Dengan lebih dari setengah populasi Yordania merupakan keturunan Palestina, keterlibatan seperti itu akan memicu ledakan domestik dan menjadi ancaman langsung terhadap stabilitas internal negara tersebut.
Sebuah “konsep operasi” AS menyatakan bahwa pasukan asing hanya akan beroperasi di dalam “zona hijau”. Tidak seorang pun akan memasuki sisi barat yang dikuasai Palestina, tempat gerakan perlawanan Hamas kembali mengonsolidasikan kontrol.
“Enklave” tersebut akan dimulai dengan hanya beberapa ratus pasukan dan perlahan berkembang menjadi kekuatan sekitar 20.000 personel, yang kemudian diintegrasikan dengan pasukan Israel di sepanjang garis pembagian.
Menurut laporan itu, paralel dengan invasi-invasi bencana AS pada tahun 2000-an pun tak terhindarkan. Dalam kedua perang tersebut, “zona hijau” buatan AS menjadi simbol pendudukan, dilindungi oleh tembok ledak, sementara kekacauan dan kehancuran melanda kota-kota sekitarnya.

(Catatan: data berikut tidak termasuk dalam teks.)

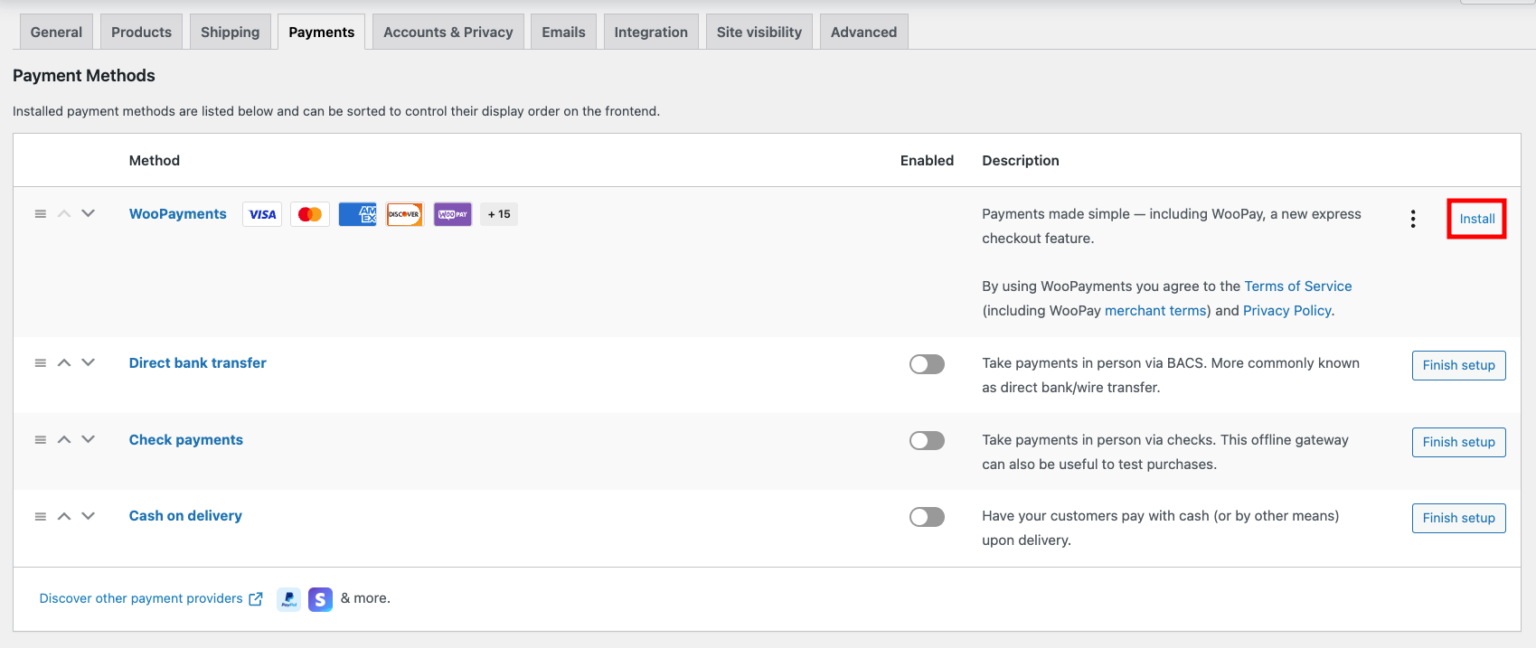Open the WooPayments three-dot options menu
Image resolution: width=1536 pixels, height=648 pixels.
click(1412, 219)
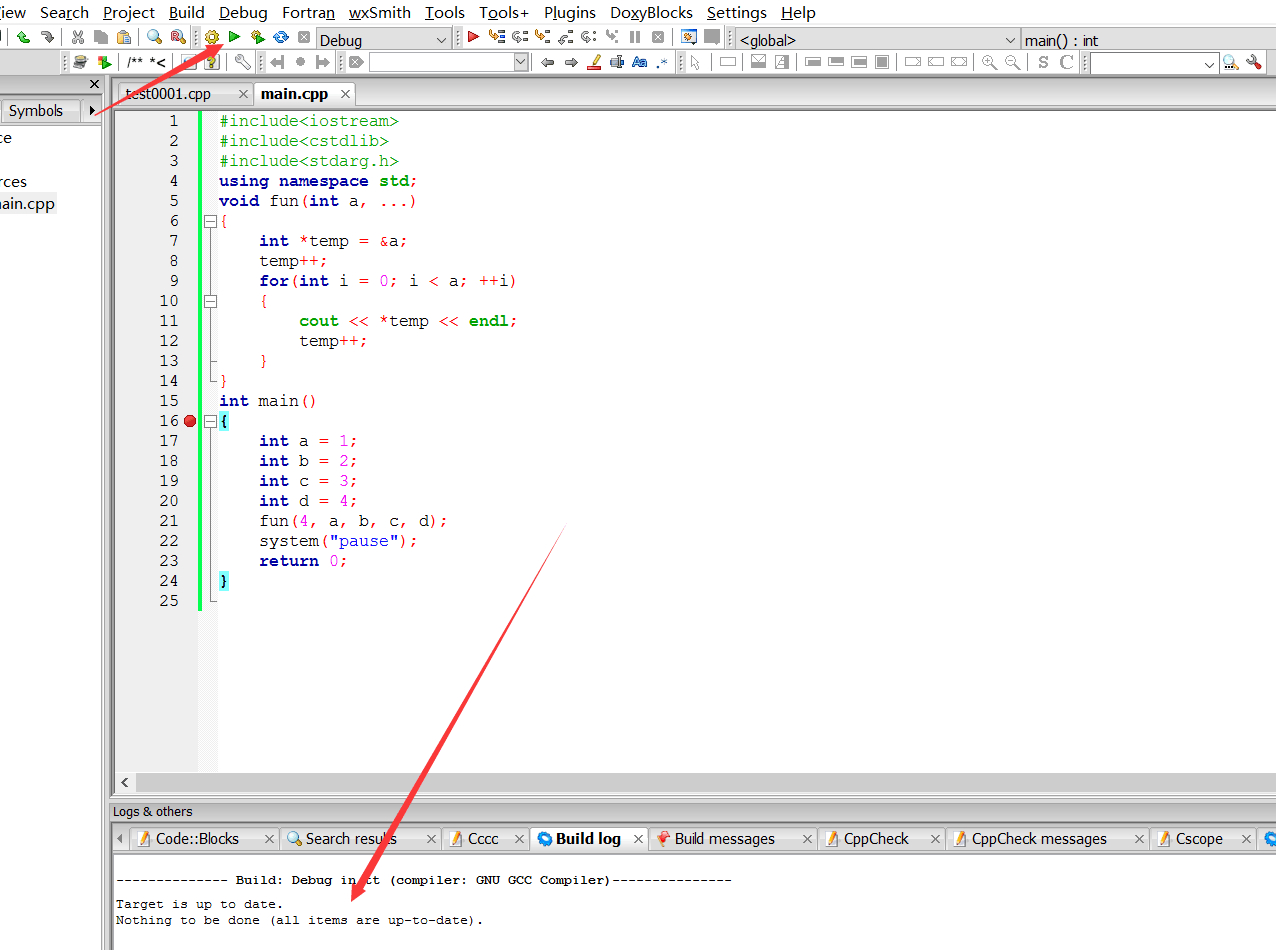Viewport: 1276px width, 950px height.
Task: Click the Rebuild icon
Action: (281, 37)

Para perencana AS secara terbuka berharap bahwa rekonstruksi terbatas di zona hijau akan “menarik” warga Palestina yang putus asa ke wilayah yang dikendalikan Israel. Seorang pejabat AS mengatakan, “Orang-orang akan berkata ‘kami ingin itu,’ dan dari situ semuanya berkembang. Tidak ada yang berbicara tentang operasi militer untuk memaksakannya.”
Para pakar yang mengomentari laporan tersebut mengatakan cetak biru itu membayangkan masa depan bagi warga Palestina yang bergantung pada penerimaan otoritas rezim Israel—bukan pada keadilan, kedaulatan, atau hak untuk membangun kembali tanah air mereka.
Laporan ini muncul ketika lebih dari 80 persen infrastruktur Gaza, termasuk hampir seluruh sekolah dan rumah sakit, telah hancur.
Israel terus memblokir bahkan barang-barang bantuan dasar. Tiang tenda, filter air, dan bahan bangunan tetap dilarang dengan alasan “penggunaan ganda”.
Sekitar 1,5 juta warga Palestina masih menunggu bantuan tempat tinggal darurat, dan lebih dari dua juta orang terjepit di wilayah sempit yang dalam rencana AS ditetapkan sebagai zona merah.